_JOB_
Rewrite the listing below with "GUI agent" renamed to "screen assistant" wherever it occurs, keeping everything else the same.

_DATASET EXTRACT_
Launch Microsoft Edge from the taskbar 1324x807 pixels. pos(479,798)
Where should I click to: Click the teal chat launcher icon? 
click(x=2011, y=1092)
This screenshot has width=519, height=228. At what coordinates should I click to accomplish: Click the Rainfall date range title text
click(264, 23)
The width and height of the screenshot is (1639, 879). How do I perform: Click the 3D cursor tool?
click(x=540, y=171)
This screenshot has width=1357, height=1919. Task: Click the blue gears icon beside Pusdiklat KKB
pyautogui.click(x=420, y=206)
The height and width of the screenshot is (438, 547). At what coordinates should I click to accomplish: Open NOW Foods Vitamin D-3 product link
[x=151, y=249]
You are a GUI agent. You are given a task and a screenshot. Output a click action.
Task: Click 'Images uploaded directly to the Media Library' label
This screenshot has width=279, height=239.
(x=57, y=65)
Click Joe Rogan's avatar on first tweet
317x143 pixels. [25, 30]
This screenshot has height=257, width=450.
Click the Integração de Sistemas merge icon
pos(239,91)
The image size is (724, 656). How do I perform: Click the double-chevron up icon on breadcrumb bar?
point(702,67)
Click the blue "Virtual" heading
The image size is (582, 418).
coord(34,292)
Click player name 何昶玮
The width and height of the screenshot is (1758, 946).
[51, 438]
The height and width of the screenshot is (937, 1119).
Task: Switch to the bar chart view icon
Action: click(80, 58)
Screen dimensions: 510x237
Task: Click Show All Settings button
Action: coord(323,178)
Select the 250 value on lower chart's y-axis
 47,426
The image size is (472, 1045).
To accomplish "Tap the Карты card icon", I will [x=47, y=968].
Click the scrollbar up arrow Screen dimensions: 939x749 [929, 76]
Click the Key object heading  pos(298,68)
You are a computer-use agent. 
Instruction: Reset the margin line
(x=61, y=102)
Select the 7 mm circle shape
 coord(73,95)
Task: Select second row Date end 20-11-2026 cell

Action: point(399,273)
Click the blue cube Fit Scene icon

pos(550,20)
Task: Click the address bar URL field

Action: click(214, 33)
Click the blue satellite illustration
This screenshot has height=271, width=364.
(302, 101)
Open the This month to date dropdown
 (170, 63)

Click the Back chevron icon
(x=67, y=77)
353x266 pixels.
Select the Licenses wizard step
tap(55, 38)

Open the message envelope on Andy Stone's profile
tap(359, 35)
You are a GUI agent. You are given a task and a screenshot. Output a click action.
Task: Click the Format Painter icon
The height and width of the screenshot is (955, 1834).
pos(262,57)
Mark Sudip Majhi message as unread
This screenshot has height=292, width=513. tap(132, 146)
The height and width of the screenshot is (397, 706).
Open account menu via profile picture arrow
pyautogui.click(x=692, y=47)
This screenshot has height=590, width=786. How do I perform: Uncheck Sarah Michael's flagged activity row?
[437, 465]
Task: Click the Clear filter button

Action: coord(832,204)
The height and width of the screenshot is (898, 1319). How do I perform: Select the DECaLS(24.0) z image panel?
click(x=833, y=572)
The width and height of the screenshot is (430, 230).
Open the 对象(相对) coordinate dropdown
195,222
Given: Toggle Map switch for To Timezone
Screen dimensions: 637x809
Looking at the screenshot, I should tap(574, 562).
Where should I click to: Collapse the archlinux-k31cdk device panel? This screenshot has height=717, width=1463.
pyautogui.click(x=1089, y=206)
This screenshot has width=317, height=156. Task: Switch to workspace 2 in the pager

_SOLUTION TO THIS TASK_
Launch Microsoft Edge from the taskbar 1324x807 pixels. pos(479,798)
Where should I click to: Click the teal chat launcher icon? 
click(x=2011, y=1092)
This screenshot has width=519, height=228. At what coordinates should I click to accomplish: Click the Rainfall date range title text
click(264, 23)
The width and height of the screenshot is (1639, 879). How do I perform: Click the 3D cursor tool?
click(x=540, y=171)
This screenshot has width=1357, height=1919. Task: Click the blue gears icon beside Pusdiklat KKB
pyautogui.click(x=420, y=206)
The height and width of the screenshot is (438, 547). At what coordinates should I click to accomplish: Open NOW Foods Vitamin D-3 product link
[x=151, y=249]
You are a screen assistant. You are given a task and a screenshot. Output a click action.
Task: Click 'Images uploaded directly to the Media Library' label
This screenshot has width=279, height=239.
(x=57, y=65)
Click Joe Rogan's avatar on first tweet
317x143 pixels. [25, 30]
This screenshot has height=257, width=450.
Click the Integração de Sistemas merge icon
pos(239,91)
The image size is (724, 656). How do I perform: Click the double-chevron up icon on breadcrumb bar?
point(702,67)
Click the blue "Virtual" heading
The image size is (582, 418).
coord(34,292)
Click player name 何昶玮
The width and height of the screenshot is (1758, 946).
[51, 438]
The height and width of the screenshot is (937, 1119).
Task: Switch to the bar chart view icon
Action: click(80, 58)
Screen dimensions: 510x237
Task: Click Show All Settings button
Action: coord(323,178)
Select the 250 value on lower chart's y-axis
 47,426
The image size is (472, 1045).
To accomplish "Tap the Карты card icon", I will [x=47, y=968].
Click the scrollbar up arrow Screen dimensions: 939x749 [929, 76]
Click the Key object heading  pos(298,68)
You are a computer-use agent. 
Instruction: Reset the margin line
(x=61, y=102)
Select the 7 mm circle shape
 coord(73,95)
Task: Select second row Date end 20-11-2026 cell

Action: point(399,273)
Click the blue cube Fit Scene icon

pos(550,20)
Task: Click the address bar URL field

Action: click(214, 33)
Click the blue satellite illustration
This screenshot has height=271, width=364.
(302, 101)
Open the This month to date dropdown
 (170, 63)

Click the Back chevron icon
(x=67, y=77)
353x266 pixels.
Select the Licenses wizard step
tap(55, 38)

Open the message envelope on Andy Stone's profile
tap(359, 35)
You are a screen assistant. You are given a task and a screenshot. Output a click action.
Task: Click the Format Painter icon
The height and width of the screenshot is (955, 1834).
pos(262,57)
Mark Sudip Majhi message as unread
This screenshot has height=292, width=513. tap(132, 146)
The height and width of the screenshot is (397, 706).
Open account menu via profile picture arrow
pyautogui.click(x=692, y=47)
This screenshot has height=590, width=786. How do I perform: Uncheck Sarah Michael's flagged activity row?
[437, 465]
Task: Click the Clear filter button

Action: coord(832,204)
The height and width of the screenshot is (898, 1319). How do I perform: Select the DECaLS(24.0) z image panel?
click(x=833, y=572)
The width and height of the screenshot is (430, 230).
Open the 对象(相对) coordinate dropdown
195,222
Given: Toggle Map switch for To Timezone
Screen dimensions: 637x809
Looking at the screenshot, I should tap(574, 562).
Where should I click to: Collapse the archlinux-k31cdk device panel? This screenshot has height=717, width=1463.
pyautogui.click(x=1089, y=206)
This screenshot has width=317, height=156. Task: Switch to workspace 2 in the pager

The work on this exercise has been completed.